The listed hedge fund sector was tipped for a revival in 2010, as a less challenging trading environment and sharp thinning of the ranks should have meant the strongest trusts – those able to survive the liquidity crisis of 2008 – were free to bring home healthy returns for investors.
Unfortunately, this has turned out to be an overly optimistic view, as after suffering losses in the summer of 2010, fund of hedge funds collectively scraped annual returns of just 5%.
As a consequence, investor confidence in the sector has remained low and inflows into listed hedge fund vehicles have failed to return to pre-crisis levels.
‘Investors are seeking capital protection and steady returns with with low correlation to equity and bond markets,’ Numis’ Ewan Lovett-Turner explained. ‘Most of the sector has failed to deliver in this regard, and investors have also been deterred by discount volatility and poor trading liquidity.’
After the financial meltdown of 2008, similar concerns, albeit heightened by broader worries about markets and the general economy, triggered an exodus of investors from the funds, draining them of a collective £1.7 billion over the 12 months to September 2009.
Discounts have since remained wide, averaging at around 15% according to Numis data. But opportunities in the sector do exist, analysts argue, pointing out that action by activist investors and a flurry of continuation votes should eventually see discounts tighten.
Stick to big ‘blue chip’ names
There are roughly 11 listed hedge funds expected to hold continuation votes this year and given the disappointing returns across the sector, investors may be at the end of their tether and feel reluctant to support continuations. ‘[This was] illustrated by FRM Credit Alpha falling its vote,’ Lovett-Turner said. ‘This puts greater pressure on funds to return capital through share buybacks and tender offers.’
Equally, activist investors quietly building up large positions in funds can have a similar effect on the number of vehicles populating the sector, and trusts including Dexion Capital have proposed a wind-up after value investors piled in.
But as Lovett-Turner points out, there is still demand for listed hedge funds, as fund raising ventures by BlueCrest AllBlue, BH Credit Catalysts and CQS Diversified funds pulled in a total of £607 million. Demand even exists for funds subject to corporate action, shown recently when Electric General’s share price pricked up roughly 15% after its wind-up was proposed in November.

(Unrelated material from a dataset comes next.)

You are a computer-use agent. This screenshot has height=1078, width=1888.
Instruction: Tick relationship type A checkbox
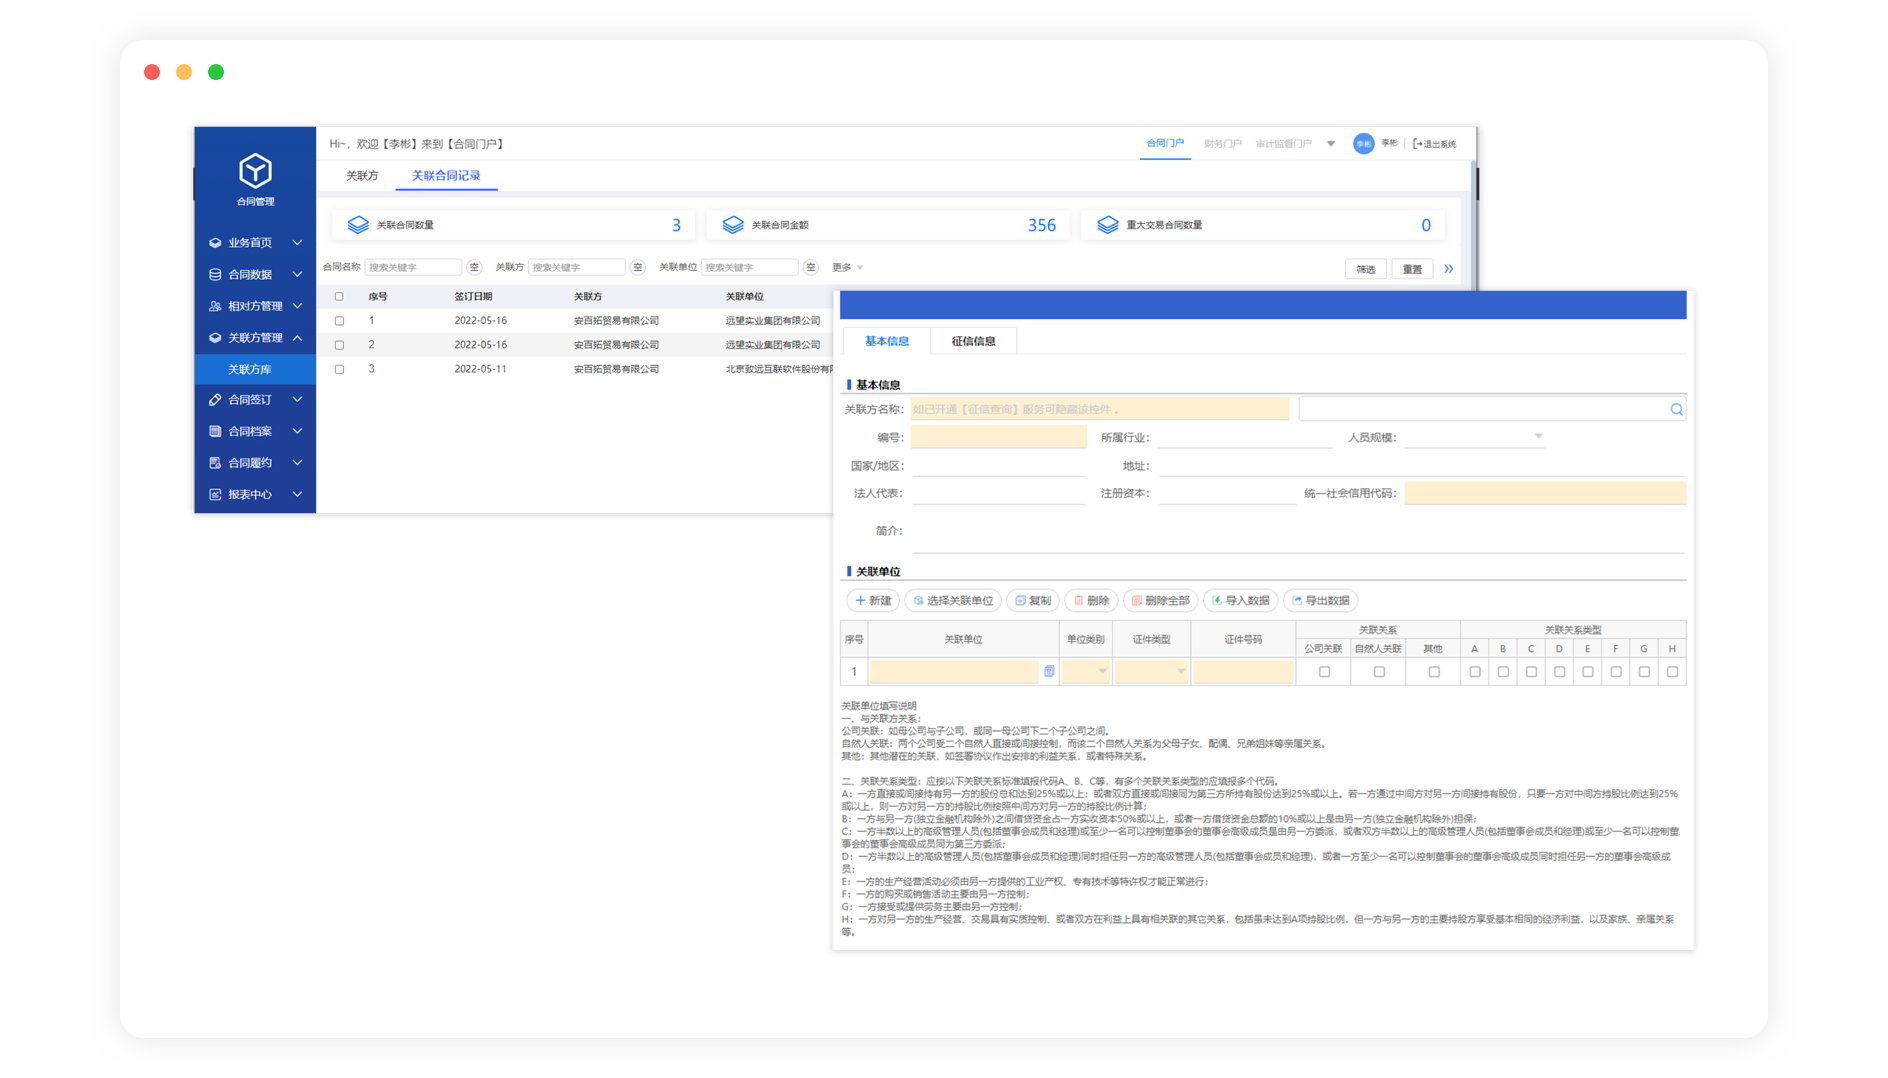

‘We believe there are opportunities to exploit value in the listed hedge fund sector. Buying a fund for potential wind-up is complicated by the illiquid nature of underlying portfolios. As a result we favour large, liquid fund of hedge funds that can return capital while retaining meaningful trading liquidity,’ Lovett-Turner said. ‘We believe there is potential for Dexion Absolute (13% discount) to hold a reserve tender during Q1 in order to gain support for the continuation vote. We also believe Absolute Return Trust looks attractive on a 17% discount.’
Charles Stanley’s Stephen Peters also believes there are stand out listed hedge funds that have proved the model can perform, even if the broader sector has endured a rough 24 months.
‘I don’t recommend the sector but there are very good specific trusts within the sector,’ Peters said. ‘My general view is that in most cases these [trusts] struggle to justify their fees in terms of share price and NAV, and they don’t justify their absolute return mantra.